↓
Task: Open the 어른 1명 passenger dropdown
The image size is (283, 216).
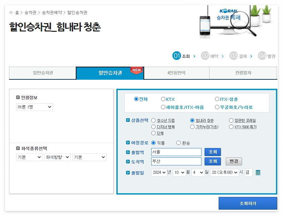Action: click(35, 106)
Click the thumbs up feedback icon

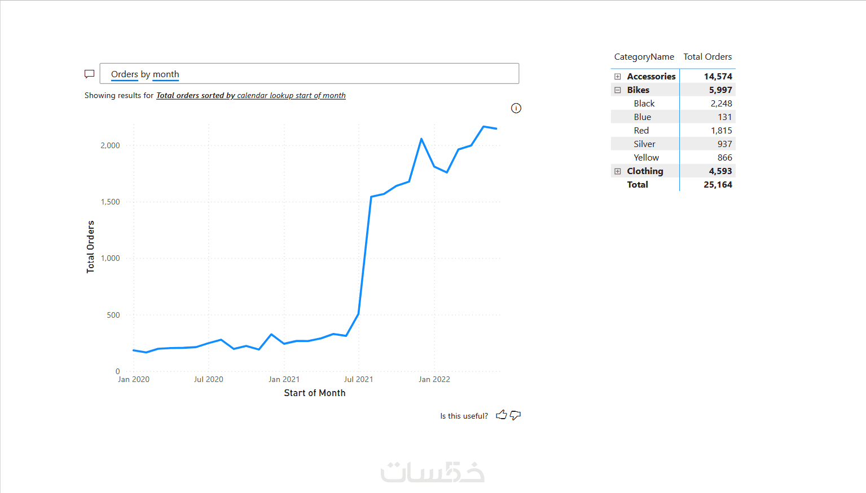tap(501, 415)
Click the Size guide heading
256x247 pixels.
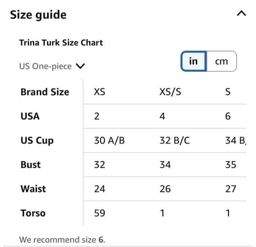pyautogui.click(x=38, y=15)
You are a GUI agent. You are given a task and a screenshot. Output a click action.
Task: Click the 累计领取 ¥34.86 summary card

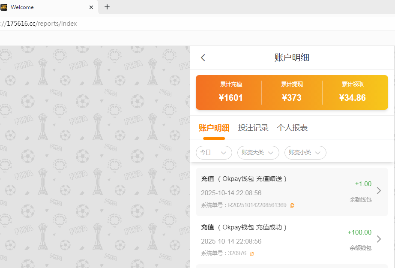pos(353,92)
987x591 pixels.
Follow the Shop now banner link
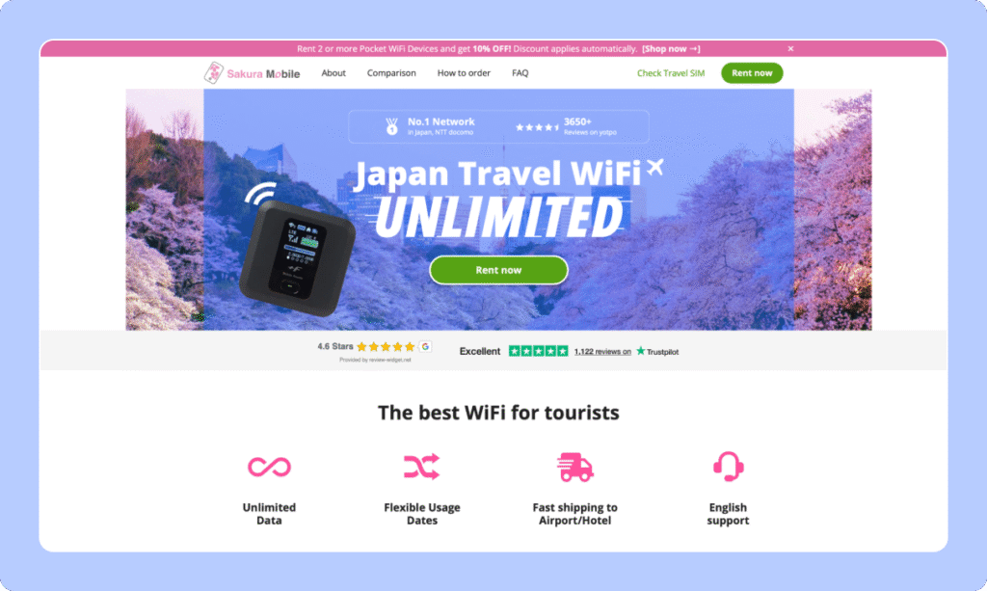[671, 48]
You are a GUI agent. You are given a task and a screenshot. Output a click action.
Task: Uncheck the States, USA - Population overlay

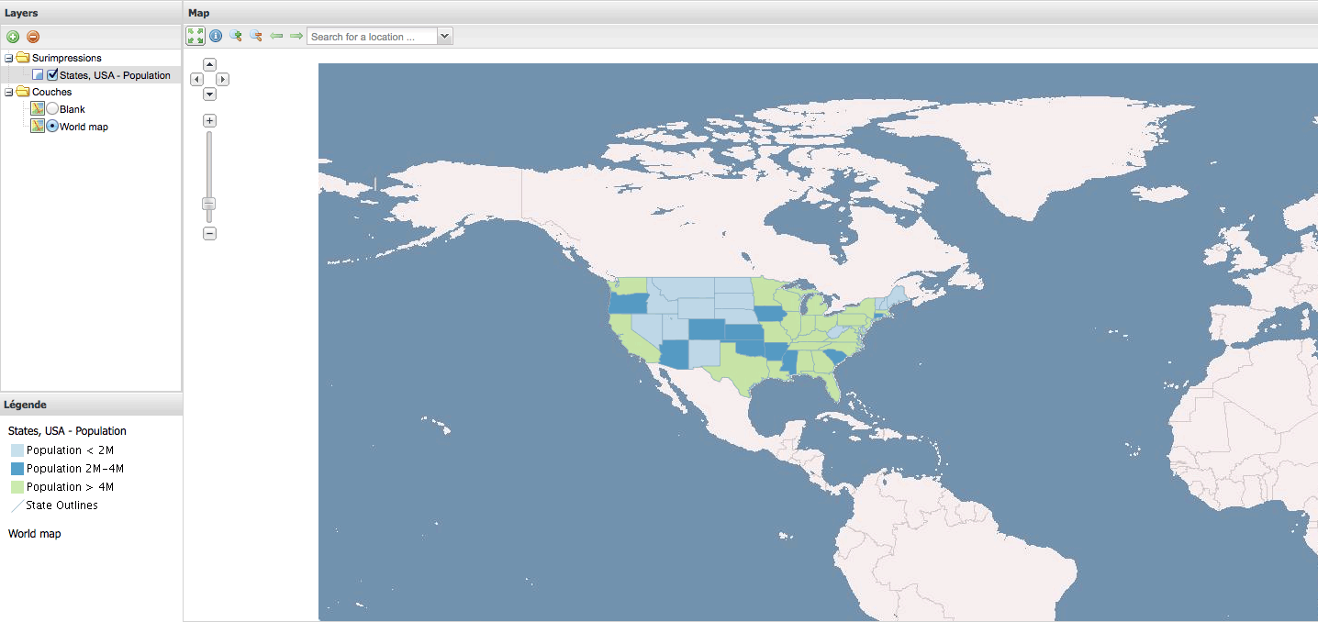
↑
**Required action:**
The lines to reproduce run from the line containing "Task: Click the 累计领取 ¥34.86 summary card" through the last line of the records above, both included. Copy them exactly and drop the pictures.

**Answer to the problem:**
Task: Click the 累计领取 ¥34.86 summary card

pos(353,92)
987x591 pixels.
Follow the Shop now banner link
[671, 48]
You are a GUI agent. You are given a task and a screenshot. Output a click action.
Task: Uncheck the States, USA - Population overlay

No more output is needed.